Overview
Marshall-Smith syndrome (MSS) is an ultra-rare, genetic disorder that causes multiple congenital anomalies. MSS was first described in 1971 by physicians R.E. Marshall, C.B. Graham, C.R. Scott, and D.W. Smith. Since then, fewer than 100 cases have been described in worldwide medical literature.
The syndrome is characterized by its most common features, including:
- Advanced bone maturation, visible on a hand and wrist x-ray;
- Distinct facial features: prominent forehead, shallow eye sockets, sunken nose bridge, sclerae (whites of the eyes) are a bluish color, undersized jaw;
- Difficulty breathing and eating, leading to poor growth and nutrition;
- Moderate to severe intellectual and physical disabilities.
In typical development, bones mature through several stages, and the skeletons of infants and young children have more cartilage than those of an adult.

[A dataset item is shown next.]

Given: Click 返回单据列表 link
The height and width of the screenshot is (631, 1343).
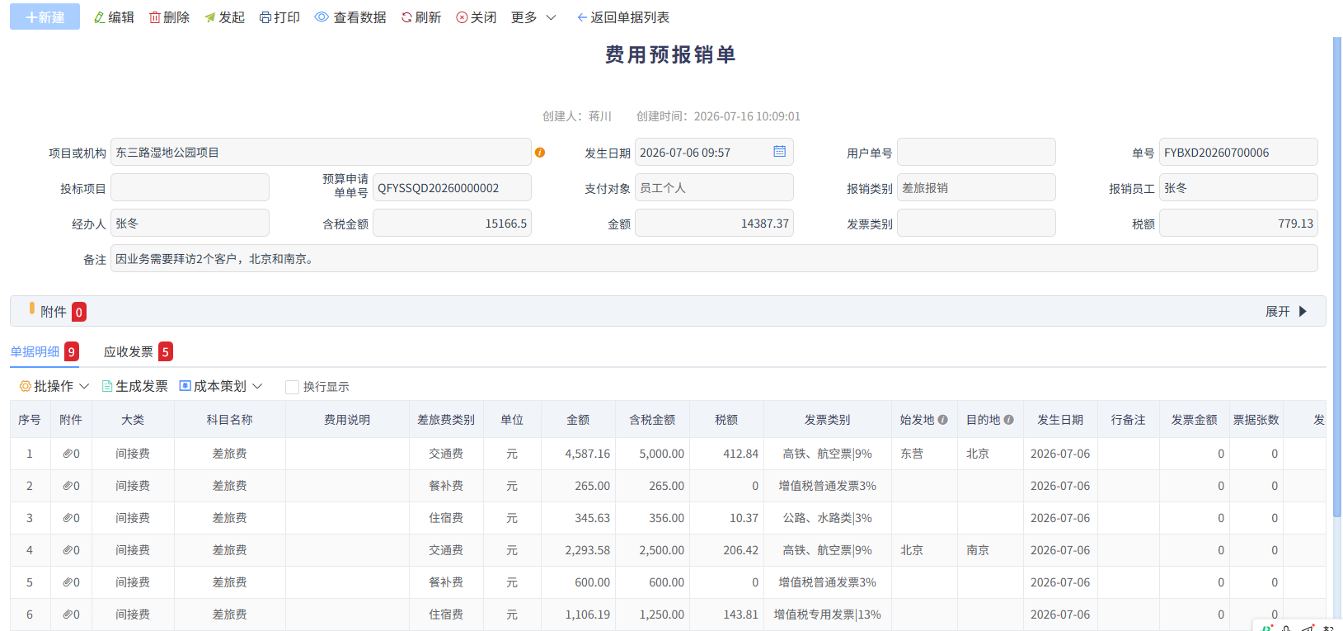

One of the hallmark features of MSS is accelerated skeletal maturation. Throughout infancy and early childhood, the hand and wrist bones of a child with MSS look much more developed on x-ray than is expected for their chronological age ("advanced bone age"). Early on, other syndrome-specific skeletal anomalies are commonly seen, including a narrowed upper part of the rib cage, large hands and feet, flexed great toes, and bullet-shaped fingers.
The size of babies at birth is usually typical for gestational age, but growth slows dramatically in early childhood, thus, adolescents and adults are significantly smaller than expected for their age. Average adult height can sometimes be difficult to measure with certainty, as most with MSS develop scoliosis and/or kyphosis. On average, final adult height is estimated to be around 51-55 in (130-140 cm). Head size can be larger than usual (macrocephaly) in infancy and early childhood, but this is not typically an issue into adulthood.

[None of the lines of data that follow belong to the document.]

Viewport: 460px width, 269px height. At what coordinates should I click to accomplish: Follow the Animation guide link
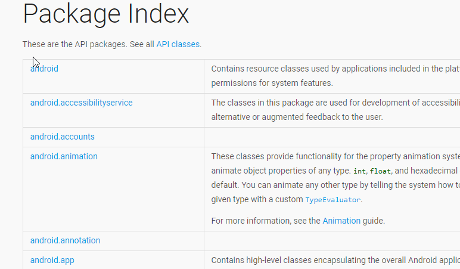pyautogui.click(x=341, y=221)
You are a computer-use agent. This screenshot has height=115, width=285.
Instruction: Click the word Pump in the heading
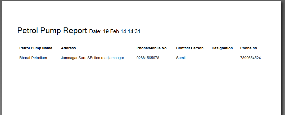click(51, 31)
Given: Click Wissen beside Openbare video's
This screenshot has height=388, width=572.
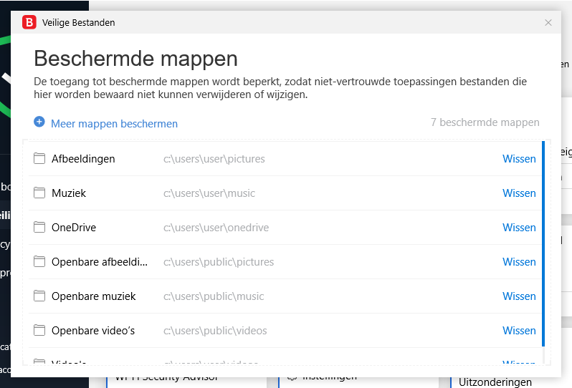Looking at the screenshot, I should coord(519,331).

Specific facial features in MSS typically include a prominent forehead, protruding and widely spaced eyes, an undersized chin, and a small, upturned nose. Those with MSS tend to look very similar to one another because of these distinct facial features. Commonly, the middle of the face is underdeveloped causing issues with the nasal passages and upper airway. There are often also problems with “floppy” tissue in the back of the throat (larynx), which can impact breathing and eating. In addition to the facial features, excessive hair growth (hypertrichosis) is common.
Significant physical and intellectual disabilities almost always occur in MSS. Young children may take longer to develop gross motor skills like crawling or walking. Speech is limited and sometimes absent, though alternative forms of communication such as gestures, sign language, and electronic devices are effective.

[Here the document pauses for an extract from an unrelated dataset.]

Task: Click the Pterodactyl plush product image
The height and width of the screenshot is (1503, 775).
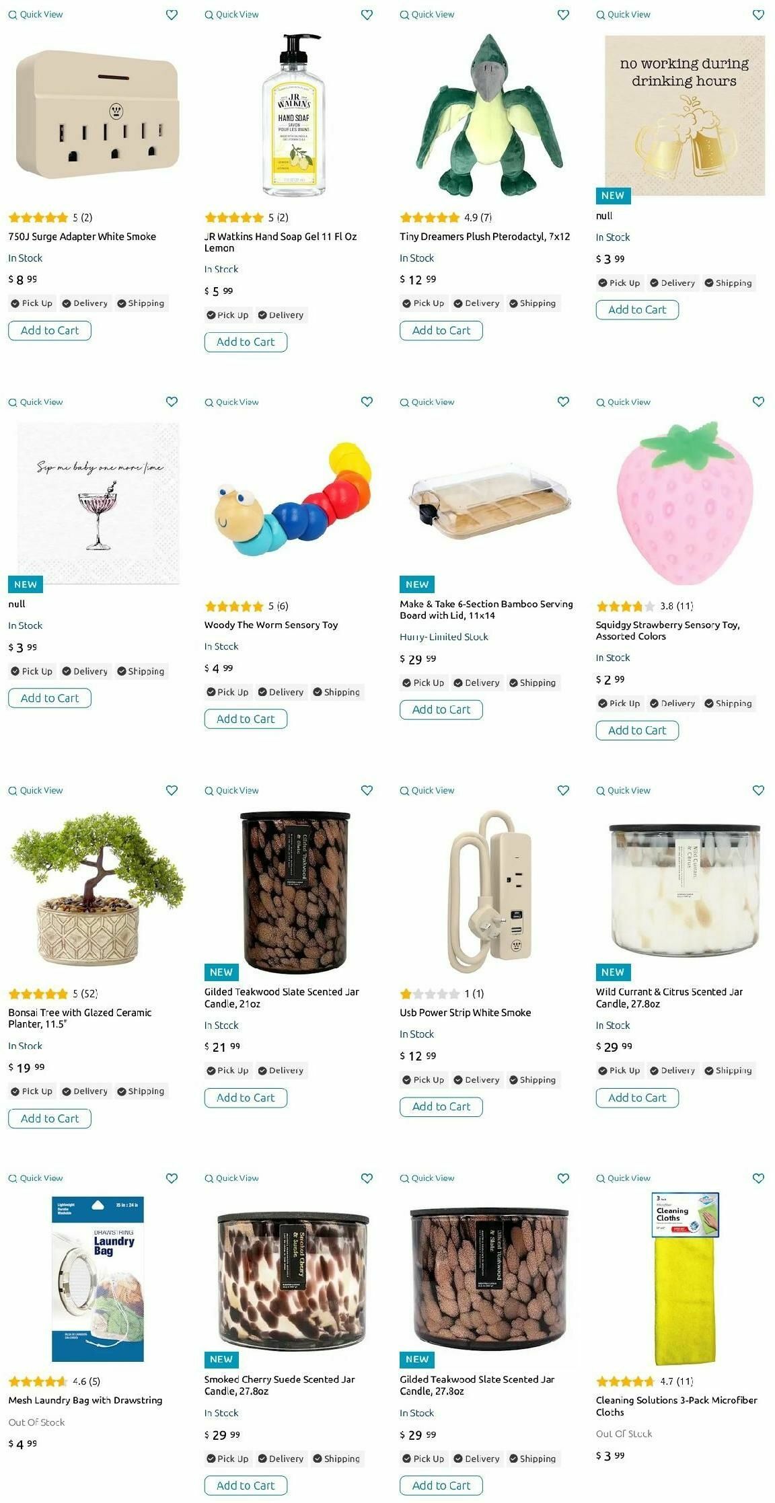Action: [489, 115]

It is important to remember that no two patients with MSS will have the exact same clinical manifestations, and even specific symptoms can have a wide range of severity. Children and adults with Marshall-Smith Syndrome tend to be quite happy and outgoing despite their challenges.
Note: MSS is not synonymous with Marshall syndrome, which is a completely different genetic disorder.
Prevalence and Demographics
Fewer than 100 cases have been reported in the worldwide medical literature to date, which makes the prevalence less than one in one million births. It appears to be present across the world, affecting males and females equally.
Diagnosis
Historically, all individuals with MSS have been diagnosed through a careful physical examination and study of their medical history. This clinical diagnosis can now be confirmed by testing for a change in the gene NFIX. There are several genetic testing options available; whole exome studies are not always necessary.
If a physician suspects Marshall-Smith Syndrome, they may obtain a hand and wrist x-ray of the patient to assess bone age. Advanced bone age is always seen in Marshall-Smith Syndrome, but it may also be present in other genetic syndromes. A full skeletal x-ray survey may be done to assess any other potential dysostosis or anomalies.
Prognosis
Marshall-Smith Syndrome was long considered a disease of childhood because affected individuals did not typically survive past three years old. Thanks in large part to modern medical technology and expectant, aggressive treatment of breathing and feeding problems, many children with MSS are surviving well into adulthood. As of this writing, MSS-USA is aware of more than 25 individuals between the ages of 0 and 45 years old living with MSS in the United States. It is a primary goal of the Marshall-Smith Syndrome Organization of the USA, Inc. to provide resources, encourage research, and advocate for treatments that improve and extend the lives of those living with MSS around the world.